The victims of trafficking are normally from vulnerable groups in Vietnam. These people are poor, vulnerable, and come from a broken family. They lack education as well as awareness of trafficking, and are easily lured away with good job offers.
Traffickers increasingly use the internet, gaming sites, and particularly social media to lure potential victims into vulnerable situations. Men often entice young women and girls with online dating relationships and persuade them to move abroad, then subject them to forced labor or sex trafficking. Loan sharks are closely connected to trafficking victims and often act as migration brokers. Traffickers frequently take advantage of debt bondage to control their victims, as trafficked person are lured with promises of economic opportunity. Traffickers also threaten families back home to ensure the victims continue to cooperate.

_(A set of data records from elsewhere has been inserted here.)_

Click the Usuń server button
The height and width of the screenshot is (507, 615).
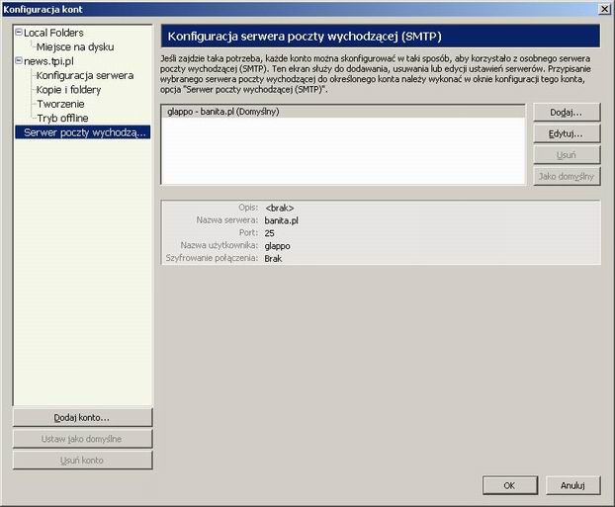[x=566, y=155]
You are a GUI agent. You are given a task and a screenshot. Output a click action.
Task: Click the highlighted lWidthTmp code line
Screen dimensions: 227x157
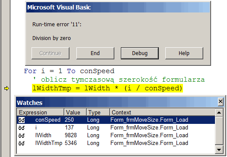107,88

A survey by Transparency International found that nearly one-third of people had paid bribes to public servants in Vietnam. According to the same survey, the police in Vietnam are the most corrupt of 12 institutions in the country. Corruption continues to be pervasive in Vietnam, complicating efforts to wipe out human trafficking.

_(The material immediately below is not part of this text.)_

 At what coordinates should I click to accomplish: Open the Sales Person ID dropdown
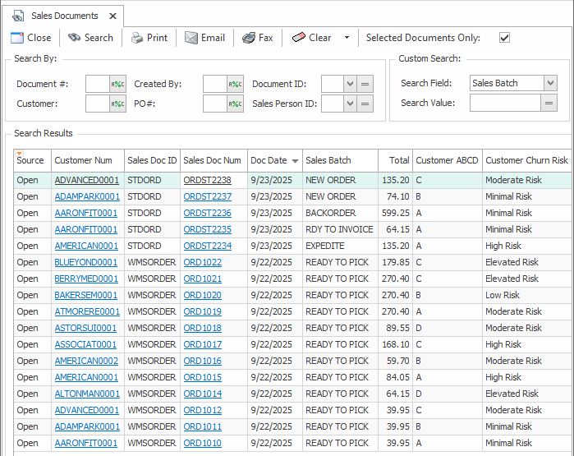350,104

The vast majority of former trafficking victims are reluctant to report traffickers to the local authorities. They worry about reprisal from organized criminal gangs and also fear traffickers will accuse them of being complicit in crimes.
Meanwhile, even after returning home former victims of trafficking find it difficult to rebuild their lives and integrate back into the community in Vietnam. Former trafficking victims, who all too often have suffered physical andsexual abuse, face big social stigmas in Vietnamese society. Negative attitudes from neighbors can also dissuade them from cooperating with the local authorities or giving information about their traffickers. Hence, as part of overall efforts the Vietnamese authorities need to provide more support to human trafficking victims through funding for shelters, re-integration services, therapeutic support, legal and financial assistance, and education.
The department of Labor, Invalids and Social Affairs in Hanoi has admitted the current problems, including a lack of resources to support victims. The administration also admits to not helping victims who do not possess the necessary identity documents on return to Vietnam.